Passage:

════

Most proteins are glycosylated, with glycans being integral structural and functional components of a glycoprotein. In contrast to polypeptides, which are fully encoded by the corresponding gene, glycans result from a dynamic interaction between the environment and a network of hundreds of genes.

Scope of review

Recent developments in glycomics, genomics and epigenomics are discussed in the context of an evolutionary advantage for higher eukaryotes over microorganisms, conferred by the complexity and adaptability which glycosylation adds to their proteome.

Major conclusions

Inter-individual variation of glycome composition in human population is large; glycome composition is affected by both genes and environment; epigenetic regulation of “glyco-genes” has been demonstrated; and several mechanisms for transgenerational inheritance of epigenetic marks have been documented.

General significance

Epigenetic recording of acquired characteristics and their transgenerational inheritance could be important mechanisms used by higher organisms to compete or collaborate with microorganisms.

Introduction

With the ability to sequence genomes in a matter of hours, along with the accompanying technical advances in other “omics,” biology is ripe for a scientific revolution analogous to the one which transformed the field of physics in the early 20th century. Newton's laws of motion are still as useful today as they were in the 17th century when first formulated. However, certain properties of matter could not be explained until a complete paradigm shift took place with the introduction of quantum mechanics. Biology today faces a similar challenge: with the theory of Darwinian evolution by natural selection still undisputed as a cornerstone of modern biology, certain aspects of adaptation to selection pressure cannot be adequately explained by changes in single protein structures alone. Rather, the complexity, which lies inside as well as outside of the genome itself and in the intricate network of interactions belonging to other “omics,” begins to emerge as an important evolutionary force. Two frequently overlooked “omics” – glycomics and epigenomics – are the missing pieces of the puzzle and a key to better understanding of biology, which might soon prove as important to that discipline as the introduction of quantum mechanics had been for physics. Despite the scarcity of hard evidence, the big picture is already emerging from the recent studies, which makes this exciting new field, i.e. epigenetics of glycosylation, ripe to be reviewed in the context of evolution.

════

Given material:
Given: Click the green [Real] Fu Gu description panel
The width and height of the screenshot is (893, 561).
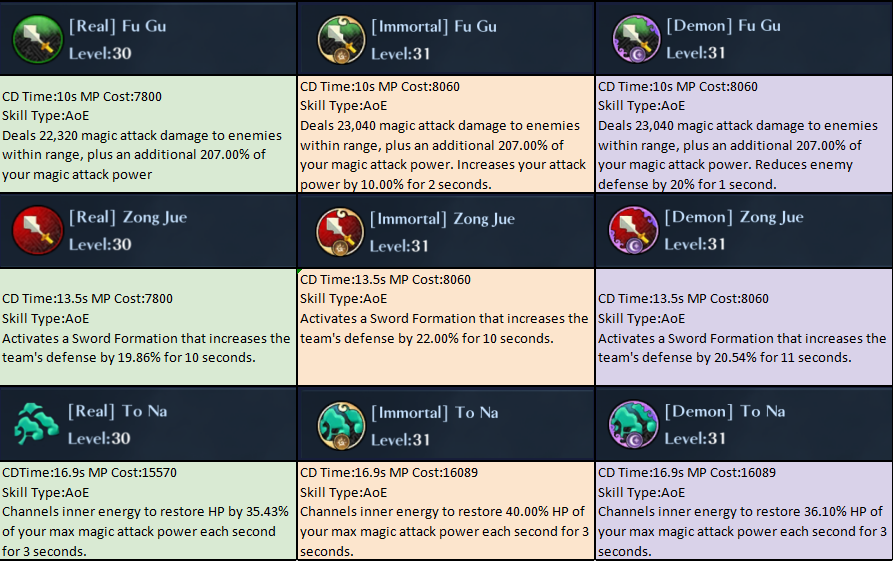Looking at the screenshot, I should coord(148,135).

════

Directions:
Rewrite the glycosylation passage from "Scope of review" up to and including "collaborate with microorganisms.", substituting "microbes" for each "microorganisms".

Result for this task:
Scope of review

Recent developments in glycomics, genomics and epigenomics are discussed in the context of an evolutionary advantage for higher eukaryotes over microbes, conferred by the complexity and adaptability which glycosylation adds to their proteome.

Major conclusions

Inter-individual variation of glycome composition in human population is large; glycome composition is affected by both genes and environment; epigenetic regulation of “glyco-genes” has been demonstrated; and several mechanisms for transgenerational inheritance of epigenetic marks have been documented.

General significance

Epigenetic recording of acquired characteristics and their transgenerational inheritance could be important mechanisms used by higher organisms to compete or collaborate with microbes.